BI Ramal Rupiah Rp 15.200/US$ di 2023, Yakin Tak Lebih Lemah?

Salah satu penyebab cukup kuatnya rupiah di tahun ini yakni tingginya harga komoditas. Indonesia mendapat "durian runtuh", neraca perdagangan mampu mencetak surplus 27 bulan beruntun.
Alhasil transaksi berjalan pun surplus, yang membuat pasokan valuta asing mengalir deras ke Indonesia.
Namun, di tahun depan pesta "durian runtuh" diperkirakan akan berakhir. Deputi Kepala BPS Bidang Statistik Distribusi dan Jasa Setianto mewanti-wanti sudah ada gejala harga komoditas di pasar internasional mulai turun.
Pada Juli 2022, indeks harga komoditas energi ada di 168,58. Sementara indeks harga komoditas makanan adalah 138,63, terendah sejak serangan Rusia ke Ukraina yang dimulai Februari lalu.

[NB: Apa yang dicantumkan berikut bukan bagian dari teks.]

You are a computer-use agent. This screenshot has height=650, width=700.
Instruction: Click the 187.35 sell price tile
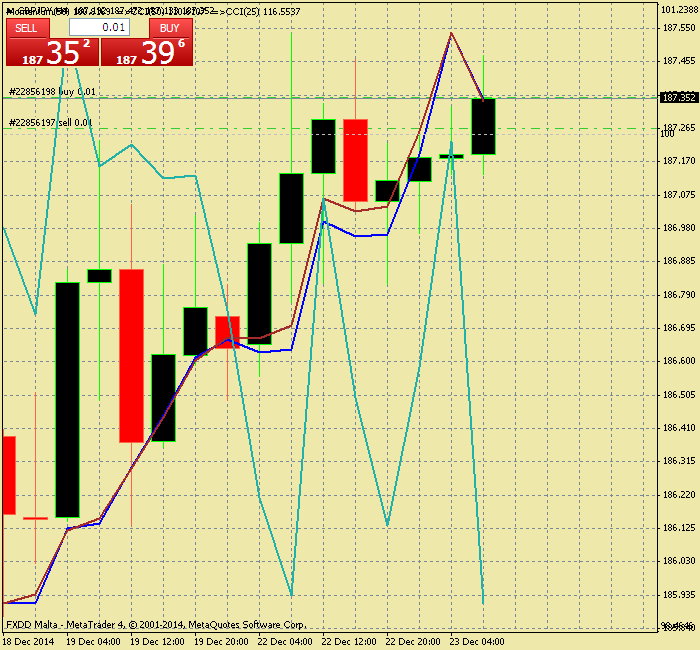[50, 54]
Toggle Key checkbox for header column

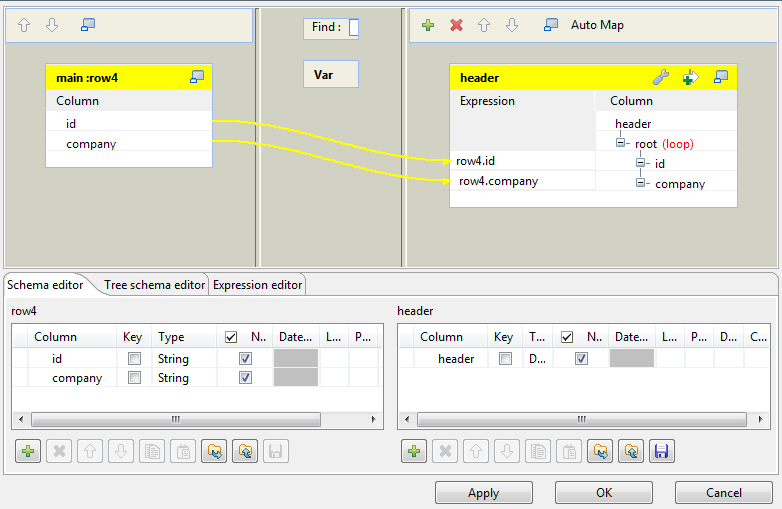click(x=505, y=358)
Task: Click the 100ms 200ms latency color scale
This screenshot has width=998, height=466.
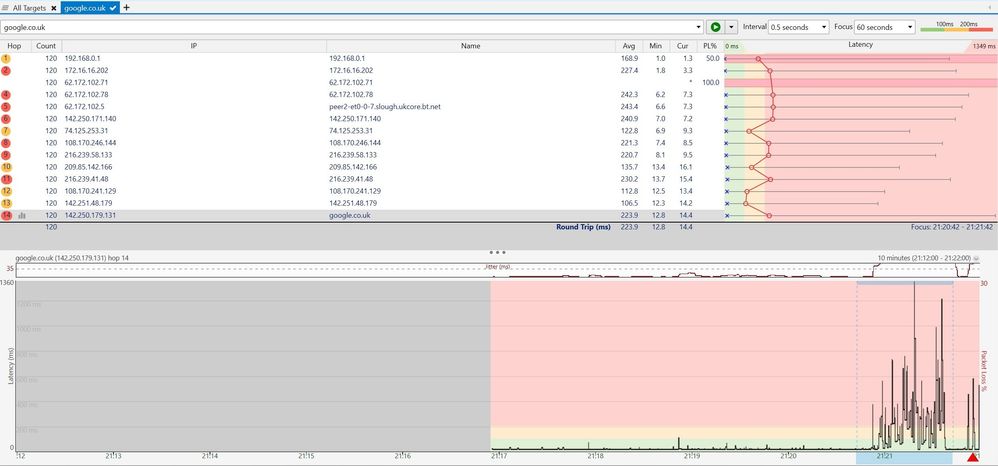Action: [x=957, y=26]
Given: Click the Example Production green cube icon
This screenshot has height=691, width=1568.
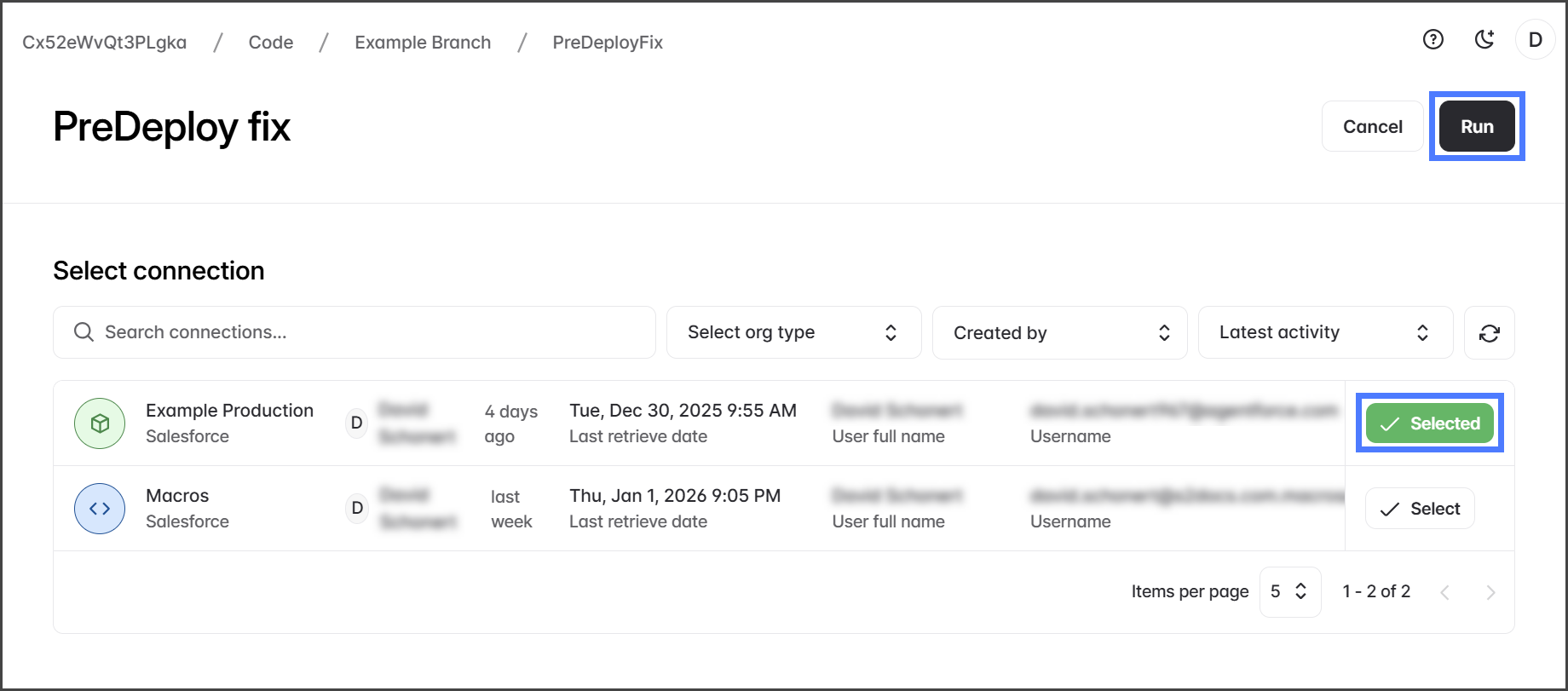Looking at the screenshot, I should pos(100,423).
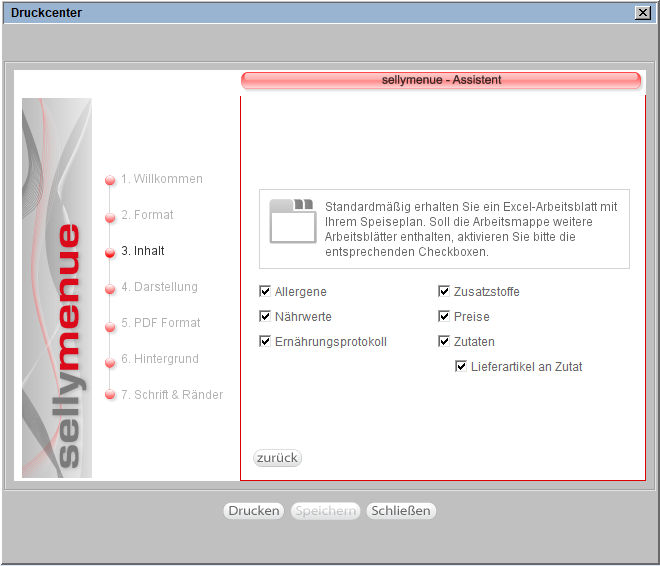
Task: Go to step 3. Inhalt
Action: coord(143,251)
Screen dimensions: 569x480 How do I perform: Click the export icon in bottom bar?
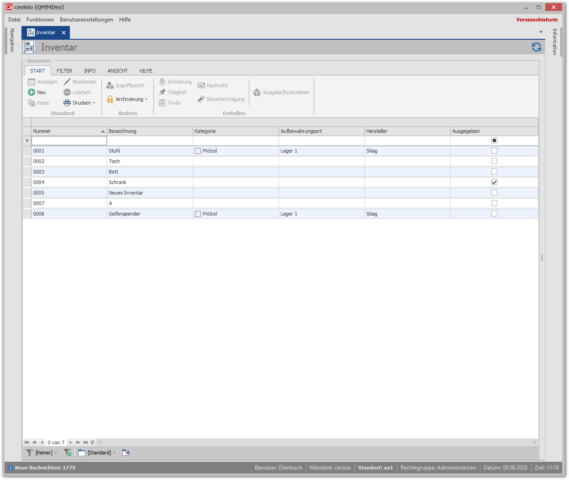point(126,452)
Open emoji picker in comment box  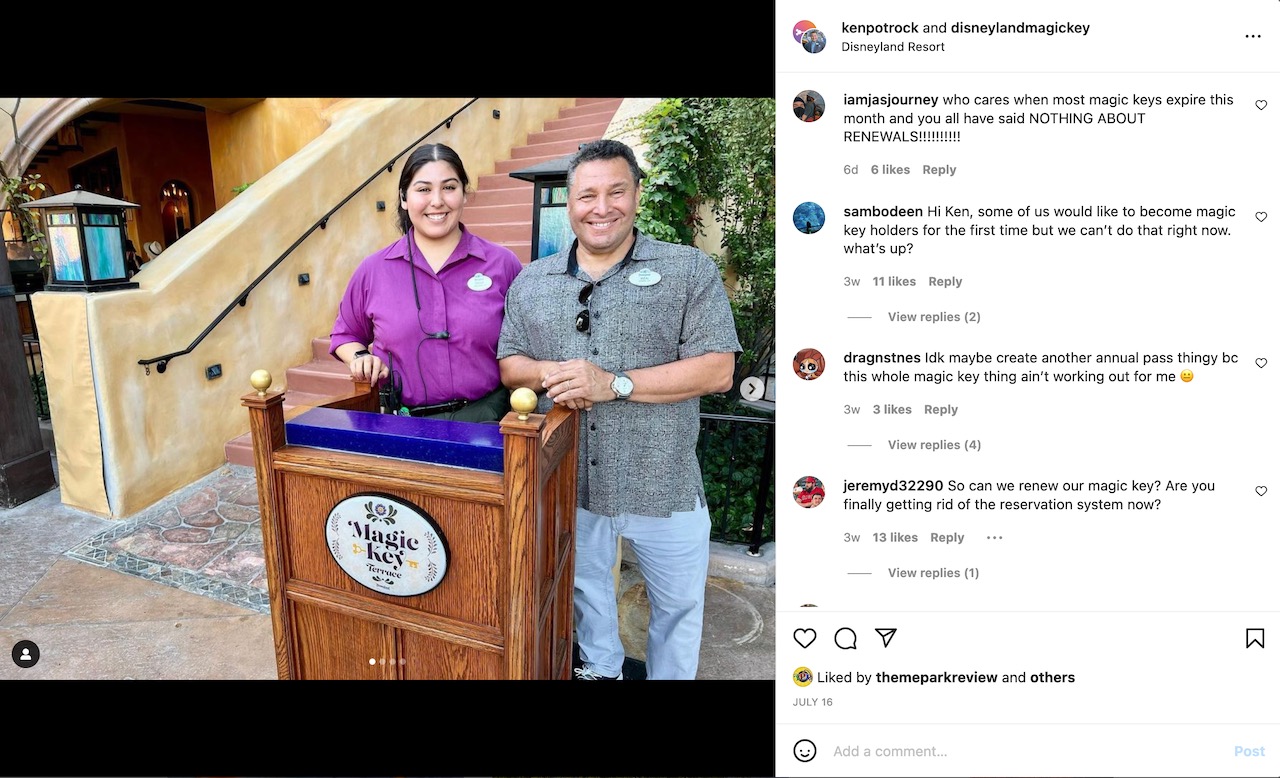805,751
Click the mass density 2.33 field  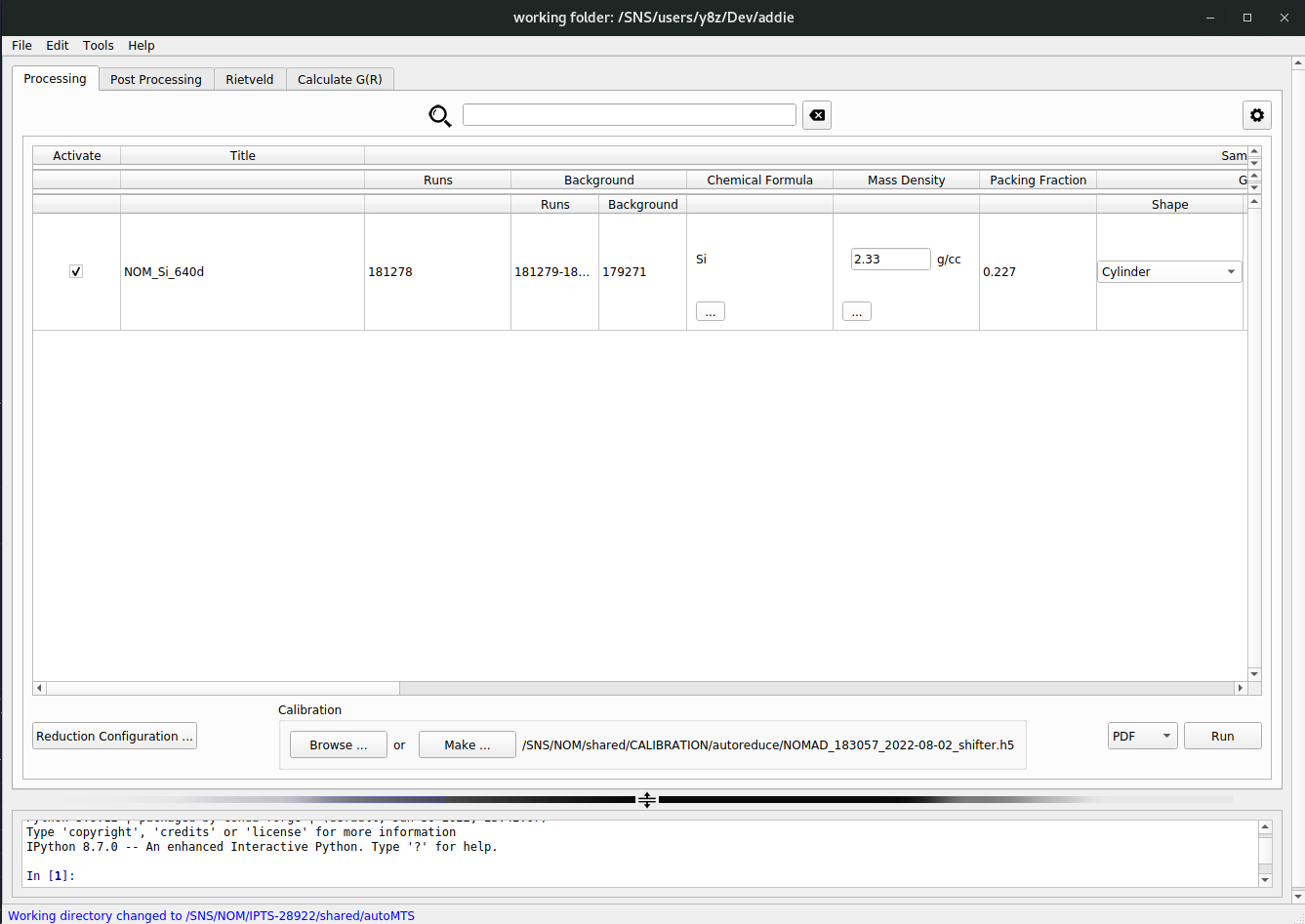[x=889, y=260]
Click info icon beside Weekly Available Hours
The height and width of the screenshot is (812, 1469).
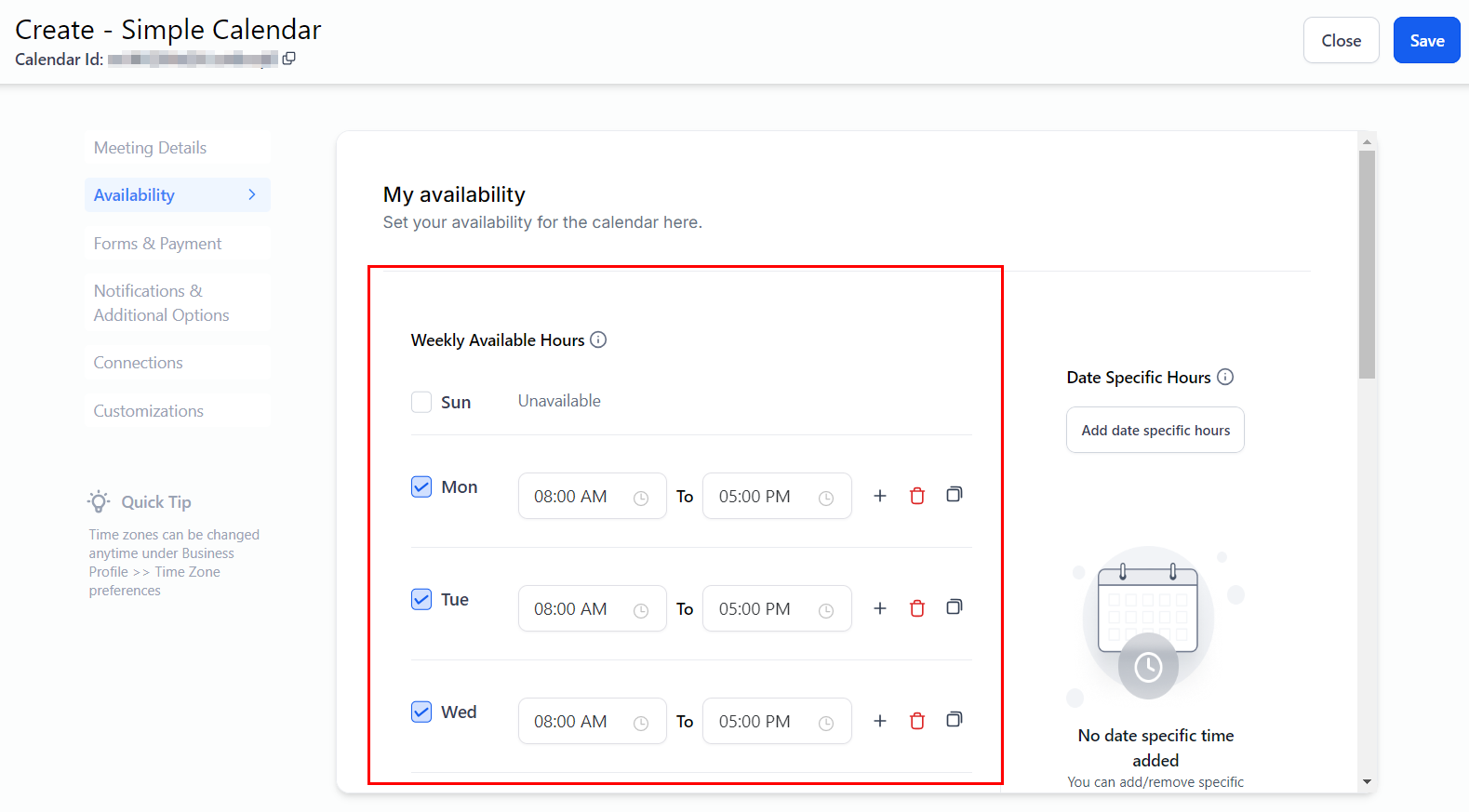598,340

"Memang hingga Juli harga global menurun baik pangan dan energi. Ini perlu diwaspadai, barangkali jadi perhatian kita sebagai tanda berakhirnyawindfallharga komoditas," kata Setianto dalam konferensi pers pertengahan Agustus lalu.
Padahal, lanjut Setianto, kinerja ekspor Indonesia yang terus tumbuh lebih ditopang oleh kenaikan harga komoditas. Menurut volume, ekspor cenderung stagnan.
Menteri Keuangan Sri Mulyani Indrawati dan Gubernur Perry juga mengatakan hal yang sama.
"Ini (harga komoditas) tidak akan berulang atau setinggi ini tahun depan," ungkap Sri Mulyani, dalam konferensi pers usai rapat kabinet, Senin (8/8/2022).
Sementara itu Perry memberikan indikasi yang sama saat rapat kerja dengan Komisi XI DPR, Rabu (31/8/2022)
"Yang perlu dicermati tahun depan, perekonomian dunia turun dan daya dukung ekspor tak akan sekuat 2 tahun terakhir termasuk tahun ini," ujarnya.
Artinya, jika harga komoditas akhirnya menurun, maka ada risiko neraca perdagangan dan transaksi berjalan tidak akan surplus lagi. Pasokan devisa valuta asing berisiko seret, daya tahan rupiah akan lebih lemah.